_The problem_
Although the listing below holds pictures, reproduce only its lines from the one containing "Click the Menu label in header" through the last, exactly and without them.
== Data provided ==
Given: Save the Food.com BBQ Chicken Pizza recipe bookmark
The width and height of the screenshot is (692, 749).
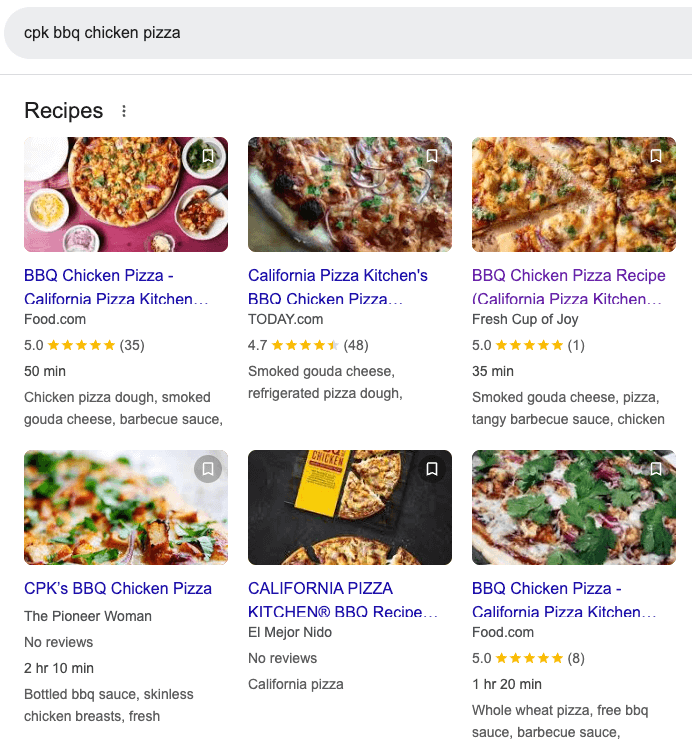Looking at the screenshot, I should click(208, 156).

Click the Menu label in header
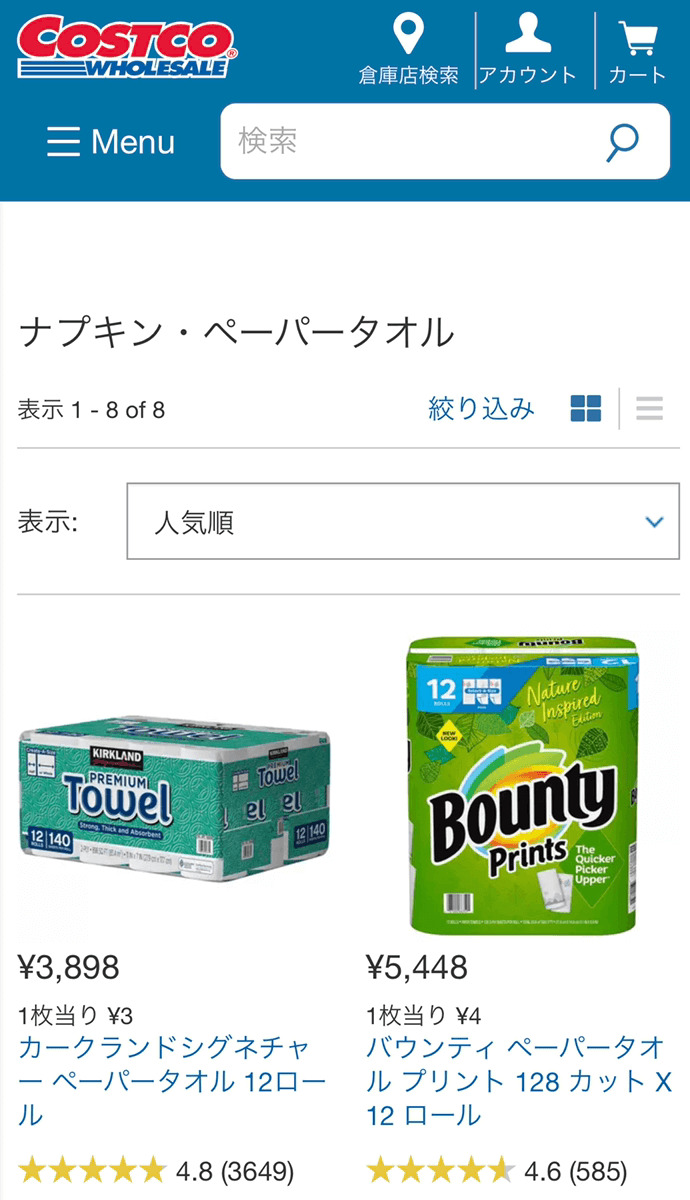coord(133,142)

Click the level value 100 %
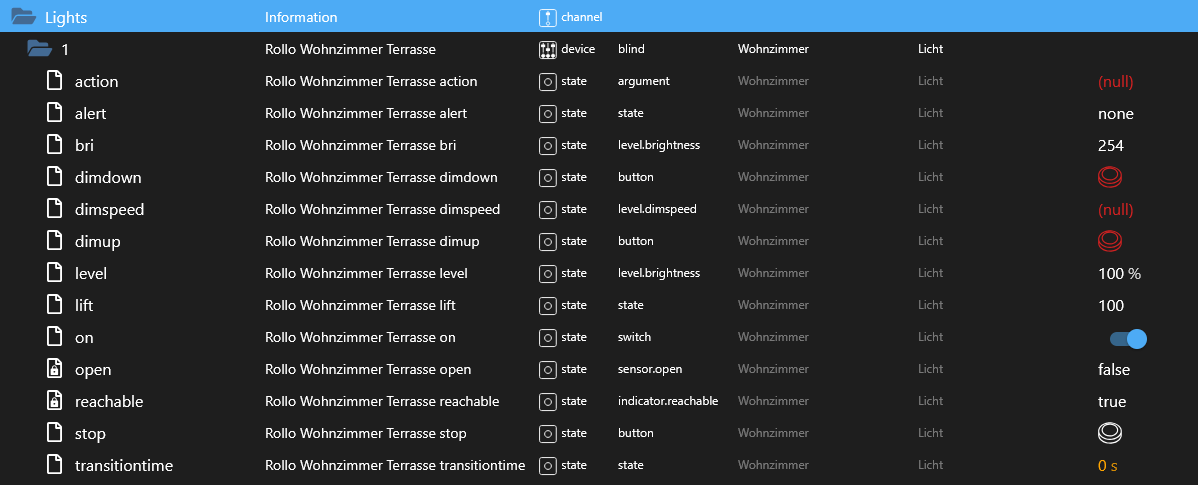click(x=1119, y=273)
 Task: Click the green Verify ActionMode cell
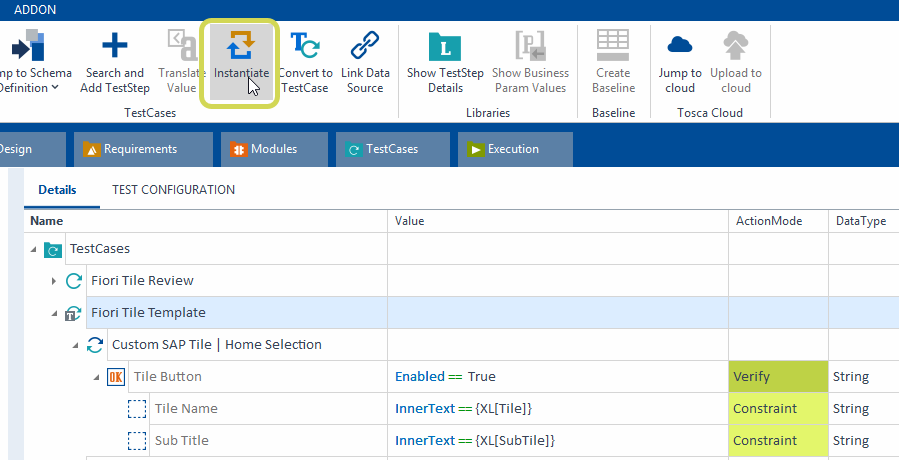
===
_Solution below_
Click the Menu label in header
coord(133,142)

Click the level value 100 %
click(x=1119, y=273)
 Task: Click the green Verify ActionMode cell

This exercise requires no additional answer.